◆ Problem details: Beneath this line is the data. Output exactly the lines from the line with "Where should I click to: Click the Bayside" to the line with "Given: Click the Conte Verlag source icon", both ends included, and nothing more.

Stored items

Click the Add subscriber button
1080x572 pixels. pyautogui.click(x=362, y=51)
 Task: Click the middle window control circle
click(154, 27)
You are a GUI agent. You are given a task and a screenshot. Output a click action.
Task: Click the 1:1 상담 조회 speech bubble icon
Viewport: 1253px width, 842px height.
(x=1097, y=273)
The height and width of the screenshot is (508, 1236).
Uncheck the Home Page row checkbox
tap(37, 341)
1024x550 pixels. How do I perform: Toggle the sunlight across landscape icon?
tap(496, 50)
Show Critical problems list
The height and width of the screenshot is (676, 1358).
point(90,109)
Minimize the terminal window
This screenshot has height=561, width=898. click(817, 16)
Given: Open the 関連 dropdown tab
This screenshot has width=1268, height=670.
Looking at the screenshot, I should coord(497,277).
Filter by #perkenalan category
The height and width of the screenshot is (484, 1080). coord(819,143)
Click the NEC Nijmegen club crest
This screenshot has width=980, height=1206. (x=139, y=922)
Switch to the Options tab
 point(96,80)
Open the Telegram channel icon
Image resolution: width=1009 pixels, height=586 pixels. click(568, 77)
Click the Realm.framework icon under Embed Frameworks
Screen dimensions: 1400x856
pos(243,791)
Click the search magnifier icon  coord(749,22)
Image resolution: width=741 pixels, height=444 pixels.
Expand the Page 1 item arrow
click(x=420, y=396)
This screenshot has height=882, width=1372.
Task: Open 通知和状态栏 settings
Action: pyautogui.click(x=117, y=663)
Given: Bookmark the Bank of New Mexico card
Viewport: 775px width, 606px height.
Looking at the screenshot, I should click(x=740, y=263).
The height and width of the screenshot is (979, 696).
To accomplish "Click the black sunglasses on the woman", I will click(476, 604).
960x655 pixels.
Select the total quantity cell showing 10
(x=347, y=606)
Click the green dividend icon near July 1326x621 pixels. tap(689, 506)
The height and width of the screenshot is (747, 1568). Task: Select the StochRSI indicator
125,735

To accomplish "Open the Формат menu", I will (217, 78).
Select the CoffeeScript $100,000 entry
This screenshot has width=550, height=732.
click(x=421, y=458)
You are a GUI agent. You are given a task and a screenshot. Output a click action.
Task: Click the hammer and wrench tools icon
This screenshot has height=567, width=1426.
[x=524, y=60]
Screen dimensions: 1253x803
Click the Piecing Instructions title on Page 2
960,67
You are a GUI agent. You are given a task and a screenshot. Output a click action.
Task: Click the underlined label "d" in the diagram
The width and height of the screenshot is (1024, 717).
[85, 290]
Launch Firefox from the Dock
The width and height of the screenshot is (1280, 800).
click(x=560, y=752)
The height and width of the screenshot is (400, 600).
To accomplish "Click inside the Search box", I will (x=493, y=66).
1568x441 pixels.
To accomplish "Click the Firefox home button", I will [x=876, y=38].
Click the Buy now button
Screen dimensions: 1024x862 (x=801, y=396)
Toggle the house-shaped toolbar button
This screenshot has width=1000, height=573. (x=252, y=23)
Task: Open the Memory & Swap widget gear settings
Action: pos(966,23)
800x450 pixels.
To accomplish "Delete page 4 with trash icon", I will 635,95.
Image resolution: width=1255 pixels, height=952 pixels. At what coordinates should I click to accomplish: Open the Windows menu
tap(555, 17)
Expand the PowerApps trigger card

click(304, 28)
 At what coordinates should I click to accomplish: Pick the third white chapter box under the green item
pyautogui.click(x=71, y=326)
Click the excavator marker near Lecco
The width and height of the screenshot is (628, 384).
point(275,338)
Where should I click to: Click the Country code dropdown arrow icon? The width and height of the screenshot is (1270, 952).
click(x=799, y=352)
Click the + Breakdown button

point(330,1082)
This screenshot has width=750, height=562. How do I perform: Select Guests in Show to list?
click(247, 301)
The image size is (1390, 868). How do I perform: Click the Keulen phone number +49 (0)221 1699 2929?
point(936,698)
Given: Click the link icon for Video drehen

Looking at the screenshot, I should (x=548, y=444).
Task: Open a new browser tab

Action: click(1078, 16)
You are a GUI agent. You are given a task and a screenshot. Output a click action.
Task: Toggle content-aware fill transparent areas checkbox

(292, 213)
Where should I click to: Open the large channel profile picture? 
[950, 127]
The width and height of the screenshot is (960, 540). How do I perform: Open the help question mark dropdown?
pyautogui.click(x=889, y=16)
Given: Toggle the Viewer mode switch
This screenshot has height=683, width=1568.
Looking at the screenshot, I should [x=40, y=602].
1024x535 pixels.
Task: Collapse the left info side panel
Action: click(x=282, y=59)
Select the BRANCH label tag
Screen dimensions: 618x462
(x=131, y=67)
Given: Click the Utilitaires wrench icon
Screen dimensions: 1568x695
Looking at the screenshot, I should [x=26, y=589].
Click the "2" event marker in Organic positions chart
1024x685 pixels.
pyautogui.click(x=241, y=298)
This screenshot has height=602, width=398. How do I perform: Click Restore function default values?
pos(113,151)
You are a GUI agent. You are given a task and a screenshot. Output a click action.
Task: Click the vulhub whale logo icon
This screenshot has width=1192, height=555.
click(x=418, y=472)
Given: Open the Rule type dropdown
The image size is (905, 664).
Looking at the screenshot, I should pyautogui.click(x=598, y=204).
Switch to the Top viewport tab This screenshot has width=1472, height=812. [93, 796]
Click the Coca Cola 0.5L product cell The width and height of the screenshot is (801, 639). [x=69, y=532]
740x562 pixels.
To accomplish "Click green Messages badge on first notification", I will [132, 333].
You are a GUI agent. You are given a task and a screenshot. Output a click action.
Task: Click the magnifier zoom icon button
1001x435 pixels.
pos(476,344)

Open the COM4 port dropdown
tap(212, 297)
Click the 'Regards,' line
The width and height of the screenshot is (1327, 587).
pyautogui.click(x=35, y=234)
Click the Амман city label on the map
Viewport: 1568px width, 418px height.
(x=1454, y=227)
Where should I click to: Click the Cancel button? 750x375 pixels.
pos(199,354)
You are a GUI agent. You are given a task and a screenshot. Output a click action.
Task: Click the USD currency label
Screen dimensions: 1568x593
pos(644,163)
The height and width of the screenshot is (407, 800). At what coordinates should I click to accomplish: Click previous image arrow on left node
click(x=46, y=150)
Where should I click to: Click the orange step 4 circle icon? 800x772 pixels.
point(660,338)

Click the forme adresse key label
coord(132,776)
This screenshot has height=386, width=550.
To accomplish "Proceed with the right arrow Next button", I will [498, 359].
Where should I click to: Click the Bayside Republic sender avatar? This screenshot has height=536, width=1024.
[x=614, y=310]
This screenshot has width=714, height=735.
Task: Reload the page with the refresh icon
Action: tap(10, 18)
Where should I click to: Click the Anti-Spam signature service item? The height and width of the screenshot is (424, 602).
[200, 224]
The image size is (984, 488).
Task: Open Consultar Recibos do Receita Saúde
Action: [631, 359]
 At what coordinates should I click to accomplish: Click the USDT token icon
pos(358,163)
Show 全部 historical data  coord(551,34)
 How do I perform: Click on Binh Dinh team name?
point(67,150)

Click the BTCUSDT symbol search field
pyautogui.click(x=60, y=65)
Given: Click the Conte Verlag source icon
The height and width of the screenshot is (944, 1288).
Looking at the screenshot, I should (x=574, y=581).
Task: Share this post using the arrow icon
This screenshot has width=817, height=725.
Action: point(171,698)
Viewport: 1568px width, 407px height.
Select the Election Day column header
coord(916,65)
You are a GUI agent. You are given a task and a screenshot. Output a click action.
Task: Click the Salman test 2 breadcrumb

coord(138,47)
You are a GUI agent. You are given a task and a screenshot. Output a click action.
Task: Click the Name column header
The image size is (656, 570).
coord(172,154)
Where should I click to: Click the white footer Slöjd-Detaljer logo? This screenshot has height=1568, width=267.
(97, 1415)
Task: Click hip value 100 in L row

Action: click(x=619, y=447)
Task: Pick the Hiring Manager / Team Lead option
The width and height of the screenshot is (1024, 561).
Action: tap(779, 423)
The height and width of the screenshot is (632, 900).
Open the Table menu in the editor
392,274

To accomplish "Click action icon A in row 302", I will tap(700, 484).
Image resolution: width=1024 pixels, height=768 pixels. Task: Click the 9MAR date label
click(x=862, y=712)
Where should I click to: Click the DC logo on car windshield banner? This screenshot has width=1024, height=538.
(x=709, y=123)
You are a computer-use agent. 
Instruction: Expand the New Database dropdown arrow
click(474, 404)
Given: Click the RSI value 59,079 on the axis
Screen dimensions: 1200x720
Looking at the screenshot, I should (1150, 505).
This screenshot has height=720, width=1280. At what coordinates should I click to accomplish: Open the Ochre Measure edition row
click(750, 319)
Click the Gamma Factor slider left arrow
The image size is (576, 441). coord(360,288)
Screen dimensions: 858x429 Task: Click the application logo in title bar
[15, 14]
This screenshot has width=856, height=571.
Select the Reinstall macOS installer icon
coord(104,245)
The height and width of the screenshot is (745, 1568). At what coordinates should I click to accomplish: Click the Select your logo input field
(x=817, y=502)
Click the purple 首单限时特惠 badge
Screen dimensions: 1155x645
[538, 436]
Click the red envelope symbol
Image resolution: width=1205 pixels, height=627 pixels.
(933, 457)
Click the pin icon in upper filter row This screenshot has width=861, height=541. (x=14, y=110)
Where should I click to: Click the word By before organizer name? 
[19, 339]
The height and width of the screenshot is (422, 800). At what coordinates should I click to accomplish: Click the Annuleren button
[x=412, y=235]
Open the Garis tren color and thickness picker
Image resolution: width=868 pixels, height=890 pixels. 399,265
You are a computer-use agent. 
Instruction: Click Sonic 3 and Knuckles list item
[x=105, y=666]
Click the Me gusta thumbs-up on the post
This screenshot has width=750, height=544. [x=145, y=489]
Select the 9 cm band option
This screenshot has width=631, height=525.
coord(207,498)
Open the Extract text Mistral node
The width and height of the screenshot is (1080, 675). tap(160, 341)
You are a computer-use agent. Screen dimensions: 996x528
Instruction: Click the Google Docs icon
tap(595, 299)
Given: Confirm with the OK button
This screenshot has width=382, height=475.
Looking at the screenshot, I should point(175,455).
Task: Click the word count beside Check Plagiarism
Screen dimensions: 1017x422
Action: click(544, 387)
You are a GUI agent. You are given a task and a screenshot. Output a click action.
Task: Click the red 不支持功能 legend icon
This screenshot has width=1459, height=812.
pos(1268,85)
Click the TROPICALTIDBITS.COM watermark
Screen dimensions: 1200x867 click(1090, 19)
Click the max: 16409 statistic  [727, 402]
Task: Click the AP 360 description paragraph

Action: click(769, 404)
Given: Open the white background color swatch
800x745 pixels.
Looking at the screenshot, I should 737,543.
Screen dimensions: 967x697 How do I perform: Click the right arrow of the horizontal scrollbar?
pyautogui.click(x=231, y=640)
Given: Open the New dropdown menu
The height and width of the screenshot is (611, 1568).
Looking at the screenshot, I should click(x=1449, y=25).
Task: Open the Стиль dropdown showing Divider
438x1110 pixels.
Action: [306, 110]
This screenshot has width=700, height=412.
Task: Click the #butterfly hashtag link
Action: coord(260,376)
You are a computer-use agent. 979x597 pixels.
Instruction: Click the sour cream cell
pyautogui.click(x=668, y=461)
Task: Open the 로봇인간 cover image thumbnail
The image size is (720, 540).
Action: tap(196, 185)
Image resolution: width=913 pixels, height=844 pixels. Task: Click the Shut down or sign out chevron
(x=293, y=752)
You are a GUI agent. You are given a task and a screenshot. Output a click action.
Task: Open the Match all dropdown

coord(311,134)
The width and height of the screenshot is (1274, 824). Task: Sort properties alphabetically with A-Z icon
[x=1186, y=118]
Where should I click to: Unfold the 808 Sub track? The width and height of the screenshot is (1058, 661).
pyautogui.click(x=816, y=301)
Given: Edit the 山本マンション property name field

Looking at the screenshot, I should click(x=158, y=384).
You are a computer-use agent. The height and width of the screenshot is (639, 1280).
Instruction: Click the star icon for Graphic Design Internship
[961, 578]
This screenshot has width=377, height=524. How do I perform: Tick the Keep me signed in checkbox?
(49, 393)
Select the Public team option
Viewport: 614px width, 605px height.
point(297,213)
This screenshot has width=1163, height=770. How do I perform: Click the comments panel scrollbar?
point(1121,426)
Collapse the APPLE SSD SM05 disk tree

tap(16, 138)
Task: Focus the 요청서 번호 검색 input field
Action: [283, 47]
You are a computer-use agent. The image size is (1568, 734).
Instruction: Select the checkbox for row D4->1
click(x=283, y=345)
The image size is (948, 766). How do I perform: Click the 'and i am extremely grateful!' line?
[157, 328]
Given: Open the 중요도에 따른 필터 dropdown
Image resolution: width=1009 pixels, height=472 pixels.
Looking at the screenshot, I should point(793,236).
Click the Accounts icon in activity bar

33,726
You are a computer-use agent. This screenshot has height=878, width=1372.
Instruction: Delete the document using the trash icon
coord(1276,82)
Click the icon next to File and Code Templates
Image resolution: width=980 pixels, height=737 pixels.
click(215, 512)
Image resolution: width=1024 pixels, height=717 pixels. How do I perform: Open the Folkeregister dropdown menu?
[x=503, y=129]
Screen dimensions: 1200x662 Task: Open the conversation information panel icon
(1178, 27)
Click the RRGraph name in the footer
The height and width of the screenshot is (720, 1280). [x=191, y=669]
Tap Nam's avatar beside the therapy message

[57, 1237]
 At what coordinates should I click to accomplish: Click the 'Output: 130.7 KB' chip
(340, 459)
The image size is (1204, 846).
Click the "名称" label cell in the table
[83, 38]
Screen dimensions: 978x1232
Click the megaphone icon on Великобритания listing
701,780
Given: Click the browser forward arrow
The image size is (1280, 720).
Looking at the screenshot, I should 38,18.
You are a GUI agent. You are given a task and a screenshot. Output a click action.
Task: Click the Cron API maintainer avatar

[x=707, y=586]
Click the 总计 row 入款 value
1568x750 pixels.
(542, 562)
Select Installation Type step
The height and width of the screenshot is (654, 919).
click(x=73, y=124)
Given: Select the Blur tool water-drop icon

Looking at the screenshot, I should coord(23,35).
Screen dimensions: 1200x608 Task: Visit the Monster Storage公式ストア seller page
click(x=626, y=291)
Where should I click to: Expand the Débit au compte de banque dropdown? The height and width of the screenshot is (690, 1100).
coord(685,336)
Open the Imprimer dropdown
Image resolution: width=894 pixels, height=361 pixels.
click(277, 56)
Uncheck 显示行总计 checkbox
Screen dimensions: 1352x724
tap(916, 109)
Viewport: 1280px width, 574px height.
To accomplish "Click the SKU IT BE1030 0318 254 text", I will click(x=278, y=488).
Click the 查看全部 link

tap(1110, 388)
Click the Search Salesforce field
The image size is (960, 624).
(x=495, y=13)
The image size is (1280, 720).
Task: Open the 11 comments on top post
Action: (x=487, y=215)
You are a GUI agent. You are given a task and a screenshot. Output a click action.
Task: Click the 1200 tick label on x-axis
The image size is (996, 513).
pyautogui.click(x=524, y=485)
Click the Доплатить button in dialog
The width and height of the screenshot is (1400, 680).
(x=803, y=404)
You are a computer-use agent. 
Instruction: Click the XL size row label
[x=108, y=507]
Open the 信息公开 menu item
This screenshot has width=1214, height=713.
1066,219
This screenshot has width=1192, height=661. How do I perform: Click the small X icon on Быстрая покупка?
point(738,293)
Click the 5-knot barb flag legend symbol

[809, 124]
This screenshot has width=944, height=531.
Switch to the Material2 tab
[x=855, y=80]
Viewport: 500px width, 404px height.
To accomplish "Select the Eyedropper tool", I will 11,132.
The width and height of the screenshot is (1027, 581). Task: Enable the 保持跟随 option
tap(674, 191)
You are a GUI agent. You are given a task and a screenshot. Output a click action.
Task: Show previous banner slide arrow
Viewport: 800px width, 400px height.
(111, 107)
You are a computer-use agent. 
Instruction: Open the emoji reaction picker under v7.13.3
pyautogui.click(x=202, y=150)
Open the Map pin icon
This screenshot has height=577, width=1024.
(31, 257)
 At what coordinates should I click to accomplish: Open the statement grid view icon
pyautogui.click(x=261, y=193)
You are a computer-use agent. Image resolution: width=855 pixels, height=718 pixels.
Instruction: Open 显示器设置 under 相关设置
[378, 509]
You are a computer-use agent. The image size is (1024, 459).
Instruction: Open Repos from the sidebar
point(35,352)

◆ Answer to this task:
Where should I click to: Click the Bayside Republic sender avatar? This screenshot has height=536, width=1024.
[x=614, y=310]
This screenshot has width=714, height=735.
Task: Reload the page with the refresh icon
Action: tap(10, 18)
Where should I click to: Click the Anti-Spam signature service item? The height and width of the screenshot is (424, 602).
[200, 224]
The image size is (984, 488).
Task: Open Consultar Recibos do Receita Saúde
Action: [631, 359]
 At what coordinates should I click to accomplish: Click the USDT token icon
pos(358,163)
Show 全部 historical data  coord(551,34)
 How do I perform: Click on Binh Dinh team name?
point(67,150)

Click the BTCUSDT symbol search field
pyautogui.click(x=60, y=65)
Given: Click the Conte Verlag source icon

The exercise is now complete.